• _Job_: Render the part of the items that opens with the line containing "You are a GUI" and closes with the line containing "(x=519, y=16)" as a JSON list of strings, one per line, with blank lines dropped. Leave the pictures out.

• _Raw records_:
--- --- ---

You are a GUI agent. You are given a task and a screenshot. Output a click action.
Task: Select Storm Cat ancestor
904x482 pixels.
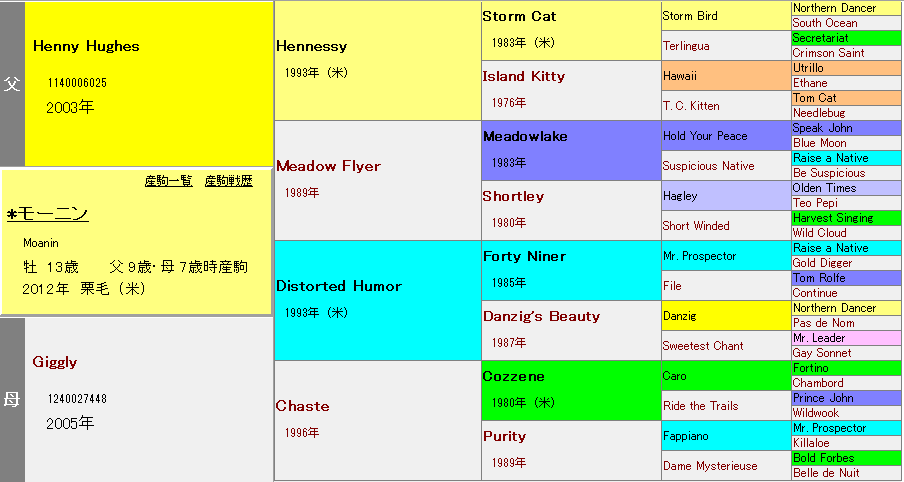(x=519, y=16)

--- --- ---

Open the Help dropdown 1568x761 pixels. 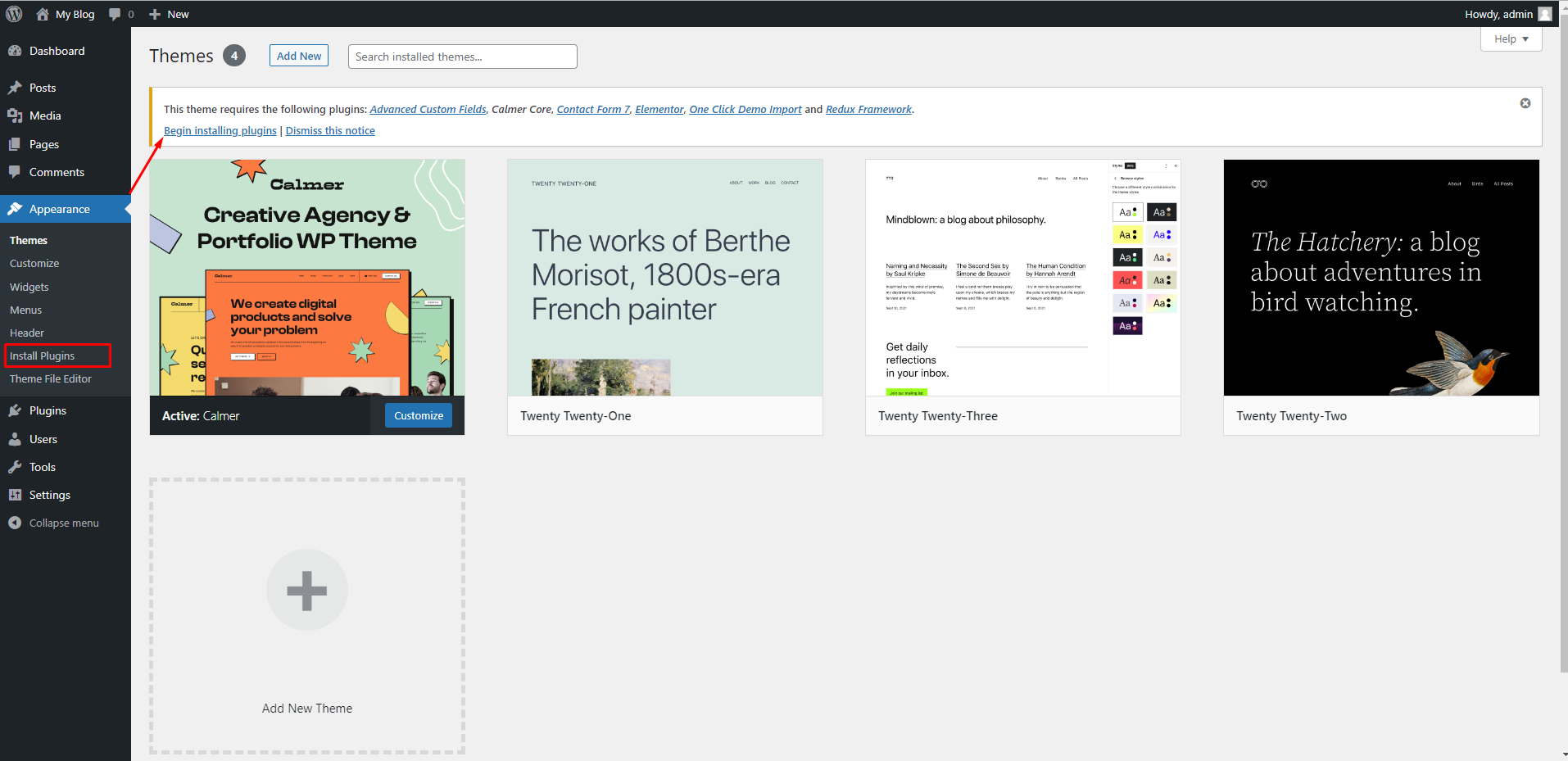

--- --- ---

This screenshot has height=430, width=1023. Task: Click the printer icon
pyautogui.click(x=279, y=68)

--- --- ---

• _Task response_:
[
  "You are a GUI agent. You are given a task and a screenshot. Output a click action.",
  "Task: Select Storm Cat ancestor",
  "904x482 pixels.",
  "(x=519, y=16)"
]